(RECORDS FOR PROCESSING Opens)

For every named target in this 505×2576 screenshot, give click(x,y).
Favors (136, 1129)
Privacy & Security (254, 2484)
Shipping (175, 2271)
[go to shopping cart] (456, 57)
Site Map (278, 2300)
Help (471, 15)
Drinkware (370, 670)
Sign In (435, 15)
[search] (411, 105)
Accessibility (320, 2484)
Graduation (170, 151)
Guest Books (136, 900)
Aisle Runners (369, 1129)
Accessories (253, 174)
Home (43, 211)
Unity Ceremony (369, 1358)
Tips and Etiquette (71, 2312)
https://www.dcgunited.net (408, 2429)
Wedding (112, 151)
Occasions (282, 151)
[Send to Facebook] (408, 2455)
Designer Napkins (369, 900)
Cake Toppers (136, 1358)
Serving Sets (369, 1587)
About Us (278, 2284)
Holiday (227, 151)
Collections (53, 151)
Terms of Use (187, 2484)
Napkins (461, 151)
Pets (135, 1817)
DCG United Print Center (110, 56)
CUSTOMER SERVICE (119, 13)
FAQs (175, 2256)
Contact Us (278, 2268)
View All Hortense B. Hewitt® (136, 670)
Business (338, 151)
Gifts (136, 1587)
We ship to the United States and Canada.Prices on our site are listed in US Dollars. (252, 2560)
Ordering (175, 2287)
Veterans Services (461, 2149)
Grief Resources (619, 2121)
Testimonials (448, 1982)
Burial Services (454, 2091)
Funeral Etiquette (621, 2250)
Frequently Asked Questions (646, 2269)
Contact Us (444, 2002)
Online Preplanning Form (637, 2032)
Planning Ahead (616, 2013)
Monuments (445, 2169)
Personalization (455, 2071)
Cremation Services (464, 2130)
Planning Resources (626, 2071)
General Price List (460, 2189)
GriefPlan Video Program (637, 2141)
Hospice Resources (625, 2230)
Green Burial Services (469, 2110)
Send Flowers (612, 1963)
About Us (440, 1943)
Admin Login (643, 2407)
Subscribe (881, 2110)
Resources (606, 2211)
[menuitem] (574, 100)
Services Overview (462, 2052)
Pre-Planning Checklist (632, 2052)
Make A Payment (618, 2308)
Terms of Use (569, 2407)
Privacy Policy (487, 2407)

(RECORDS FOR PROCESSING Closes)

- **EXERCISE INSTRUCTIONS**
Report back every line of the entries in which "Burial" occurs.

- **PROBLEM SOLUTION**
Burial Services (454, 2091)
Green Burial Services (469, 2110)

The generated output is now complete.